In many robotic deployments, the network is treated as a trusted zone, or security is handled at the transport layer (SROS2/VPNs). However, there is often a lack of “Observability”—the ability to instantly attribute a network packet to a specific process or a specific remote identity in real-time without the overhead of standard packet capture (tcpdump).
What I’m Building: I’ve been working on BotGuard-Core, an open-source eBPF-powered sentinel. While standard tools look at the “What” (messages), BotGuard looks at the “Who” (Kernel-level attribution).
Technical Approach:
Internal Instrumentation: Using eBPF Uprobes on rmw_create_node to capture node creation events the millisecond they happen, resolving them to PIDs and Binary names.
External Attribution: Using eBPF TC (Traffic Control) classifiers to extract Source IP and Source MAC addresses from incoming RTPS discovery traffic. This allows for clear attribution and segmentation between host processes and external network participants.
The “Drawing Board” Discussion: During development, I analyzed how unauthorized access happens in the field:
Physical Hard-wiring: Even if WiFi/DHCP is secure, anyone can hard-wire a device in the field.
Beyond SROS2: While SROS2 provides encryption and authentication, it doesn’t solve the problem of identifying unauthorized actors who are still flooding the network or attempting to impersonate a legitimate peer.

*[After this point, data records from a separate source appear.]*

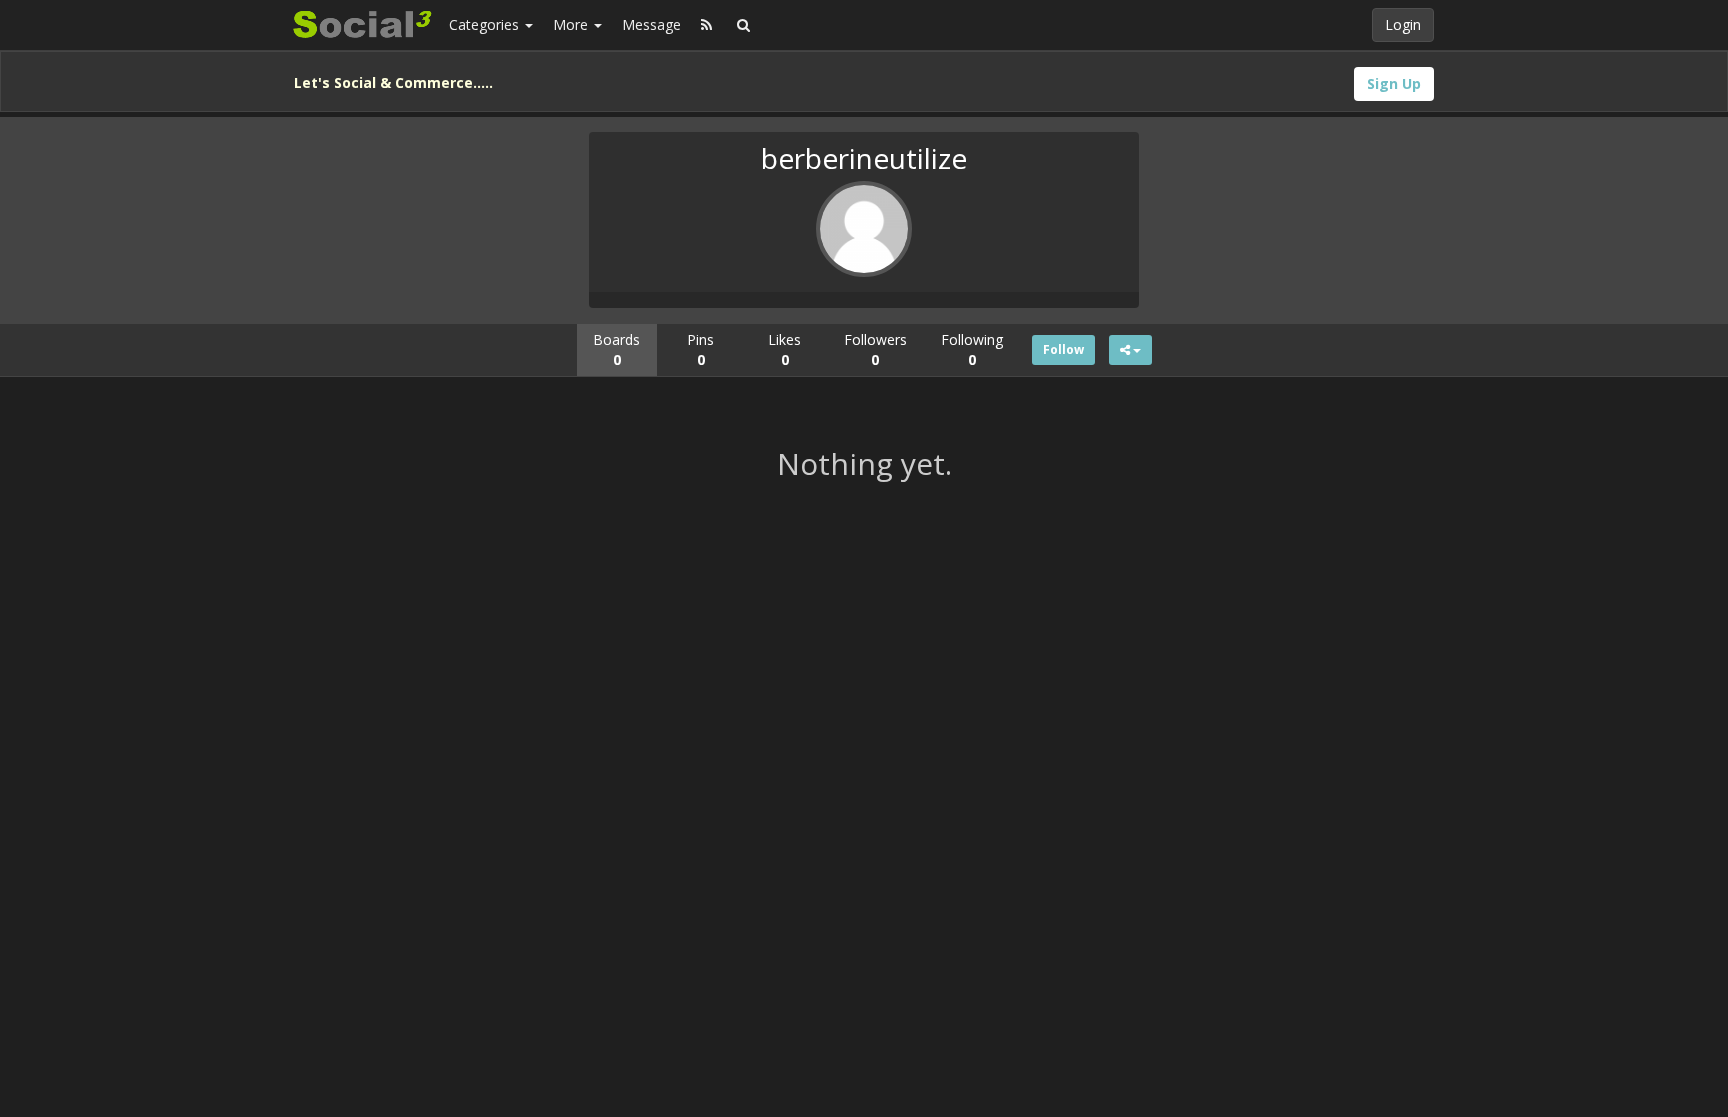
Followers (875, 349)
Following (972, 349)
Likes (784, 349)
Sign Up (1394, 83)
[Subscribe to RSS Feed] (706, 25)
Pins (700, 349)
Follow (1063, 349)
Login (1403, 24)
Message (651, 24)
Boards (616, 349)
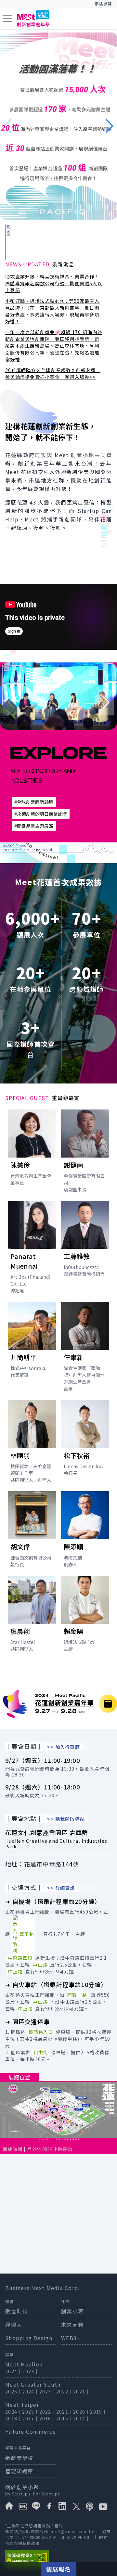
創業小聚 (72, 2311)
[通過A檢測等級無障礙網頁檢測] (58, 2558)
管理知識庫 (19, 2471)
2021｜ (81, 2391)
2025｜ (13, 2391)
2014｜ (81, 2418)
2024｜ (13, 2371)
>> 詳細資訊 (61, 1888)
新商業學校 (19, 2458)
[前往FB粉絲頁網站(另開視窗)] (51, 2506)
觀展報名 (58, 2569)
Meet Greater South (33, 2384)
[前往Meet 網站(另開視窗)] (12, 2506)
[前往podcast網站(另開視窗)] (91, 2506)
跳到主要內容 (22, 4)
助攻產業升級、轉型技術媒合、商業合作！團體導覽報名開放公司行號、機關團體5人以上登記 (53, 283)
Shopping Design (28, 2338)
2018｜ (13, 2418)
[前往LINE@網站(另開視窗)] (38, 2506)
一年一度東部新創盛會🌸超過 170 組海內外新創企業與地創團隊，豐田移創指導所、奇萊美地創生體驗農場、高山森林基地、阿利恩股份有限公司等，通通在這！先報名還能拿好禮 (53, 346)
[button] (109, 126)
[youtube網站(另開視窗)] (105, 2506)
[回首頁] (33, 18)
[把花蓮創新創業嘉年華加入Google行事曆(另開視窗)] (108, 1704)
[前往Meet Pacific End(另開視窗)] (58, 126)
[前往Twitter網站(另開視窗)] (78, 2506)
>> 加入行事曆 (63, 1747)
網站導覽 (103, 3)
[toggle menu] (7, 18)
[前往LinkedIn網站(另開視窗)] (65, 2506)
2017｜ (30, 2418)
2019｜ (98, 2411)
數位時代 (16, 2311)
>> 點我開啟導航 (66, 1819)
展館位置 (19, 2077)
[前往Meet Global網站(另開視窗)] (25, 2506)
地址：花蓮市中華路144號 (42, 1864)
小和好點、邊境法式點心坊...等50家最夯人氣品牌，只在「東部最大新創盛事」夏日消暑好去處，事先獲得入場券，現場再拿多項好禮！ (52, 311)
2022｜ (64, 2391)
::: (66, 4)
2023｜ (30, 2371)
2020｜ (81, 2411)
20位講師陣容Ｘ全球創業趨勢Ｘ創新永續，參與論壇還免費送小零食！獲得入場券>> (52, 373)
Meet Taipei (22, 2404)
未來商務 (72, 2324)
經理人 (13, 2324)
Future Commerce (30, 2431)
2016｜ (47, 2418)
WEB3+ (70, 2338)
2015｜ (64, 2418)
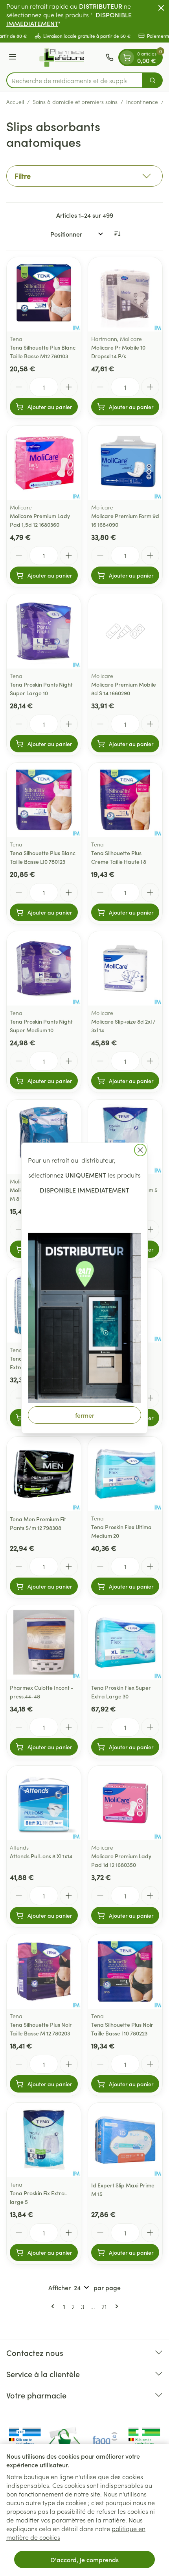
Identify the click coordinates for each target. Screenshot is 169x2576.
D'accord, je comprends (84, 2559)
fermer (84, 1415)
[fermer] (140, 1150)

Questions for the Community:
How are you currently handling live attribution of network participants in complex, multi-robot environments?

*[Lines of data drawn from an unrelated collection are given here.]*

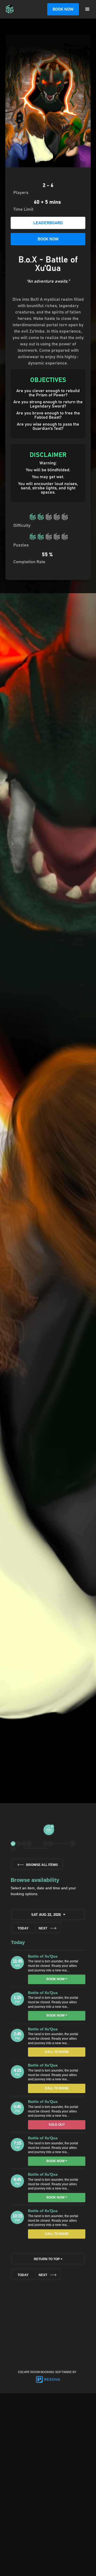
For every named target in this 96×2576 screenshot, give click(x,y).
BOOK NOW (63, 9)
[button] (87, 9)
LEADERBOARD (48, 223)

Do you see a value in a “Zero Trust” sentinel that operates below the middleware?
Would you prefer this data integrated into existing tools like ros2 node list or as a standalone security dashboard?
I’m looking for feedback from anyone working on ROS 2 security and network monitoring!
This is a really interesting tool! I’ve been looking at network diagnostics lately in order to find bandwidth bottlenecks between the two PCs on my robot. In a large system it’s surprisingly difficult to find out which node is sending or requesting too much data and slowing down the rest of the system. I realize network metrics/benchmarking and tracing is a little different from the security perspective, but it seems the needs overlap.
What kind of CPU/latency overhead do you see with your tool? Is it something you think could run reliably on an average multi-pc system with 100-300 nodes? Would this need to be run on each computer that is running ros2?
Thank you for the feedback! You’re right - the needs of security and network diagnostics overlap significantly. Both require accurate attribution of traffic to specific actors, which is exactly what eBPF is designed for.
To answer your questions about performance and deployment:
Performance Overhead: We chose eBPF specifically because it is the most lightweight method for achieving this level of visibility.
Network (TC): Our TC (Traffic Control) classifiers process packets directly in the kernel’s network path using JIT-compiled machine code. Because we don’t have to copy packet data to userspace (like tcpdump or other sniffers), the impact on CPU and latency is kept to an absolute minimum, even in high-throughput environments.
Instrumentation (Uprobes): We currently hook ‘control-plane’ events like rmw_create_node. While a Uprobe has a tiny execution cost when triggered, these are rare events (one-time per node). Once your nodes are running and exchanging data, the sentinel has zero impact on the actual frequency or latency of your topic data.
Scalability (100-300 nodes): A system with 300 nodes is well within the capabilities of this architecture. eBPF state is stored in highly optimized kernel HashMaps. For 300 entries, the kernel-side memory and CPU footprint are extremely small. In our testing, the main ‘cost’ is actually the terminal redrawing of the TUI dashboard, not the kernel-level monitoring itself.
Deployment:
Per-Host Attribution: To link traffic to a specific PID or Binary name, the sentinel must run on each computer. This allows us to resolve local memory addresses and process IDs that aren’t visible over the wire.
Network-Wide View: You can run it on a single ‘Sentinel’ node to see all network participants, but they will appear as identities (IP/MAC). To ‘unmask’ the specific ROS node names on each PC, those PCs would also need to be running the agent.
Bandwidth Bottlenecks: Using eBPF to track bandwidth at the node level is a very natural extension. Since we already attribute incoming/outgoing packets to a Node/PID, adding a byte counter to the kernel map would allow for real-time bandwidth profiling with much lower overhead than traditional diagnostic tools.
I’m curious—in your 300-node system, is the difficulty mainly in the overhead of existing tools, or in finding a way to attribute the ‘noisy’ packets back to the source process?